Mapping the members of the Great National Assembly (1920-23)

Term: 
2017-2018 Summer
Faculty Department of Project Supervisor: 
Faculty of Arts & Social Sciences
Number of Students: 
5

Mapping the members of the Great National Assembly (1920-23)  

 

This project aims to collect and analyze biographic data about the members of the Great National Assembly’s first legislative period (from 1920 to 1923) in order to better understand patterns of relationship and activity among the various networks of political elites whose roles in the making of modern Turkey are of considerable significance.

 

The aim is to create a database that would then constitute a basis for a prosopographical research. The idea behind such a prosopographical approach is to first identify common biographic elements / characteristics among the members of the parliament (such as educational background, place of birth, bureaucratic career backgrounds, known languages etc.) and then to build hypotheses (and also test the already existing ones in the literature) about the meaning of such commonalities and patterns. The characteristics collected from the biographical data will be classified according to their contextual and statistical relevance. Some of the characteristic, such as place of birth or locations of previous bureaucratic careers, which are considered significant in the analyses of the political elite in the literature, will be mapped using digital humanities tools and frameworks.
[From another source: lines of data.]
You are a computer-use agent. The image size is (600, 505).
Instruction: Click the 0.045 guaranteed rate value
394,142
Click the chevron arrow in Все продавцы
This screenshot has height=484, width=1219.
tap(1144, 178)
The goal in this step is to present the patterns found in the prosopographical research both visually and statistically. 

 

The project consists of three phases: data collection, data compilation and data analysis. The first phase will be based on the collection of the meaningful data from the already existing and accessible compilations of biographic studies about the members (approximately 640 people) of the Great National Assembly between 1920-1923. The second phase will be based on the integration of the data to digital platforms. The third phase will be based on the interpretation of the data and hypotheses building.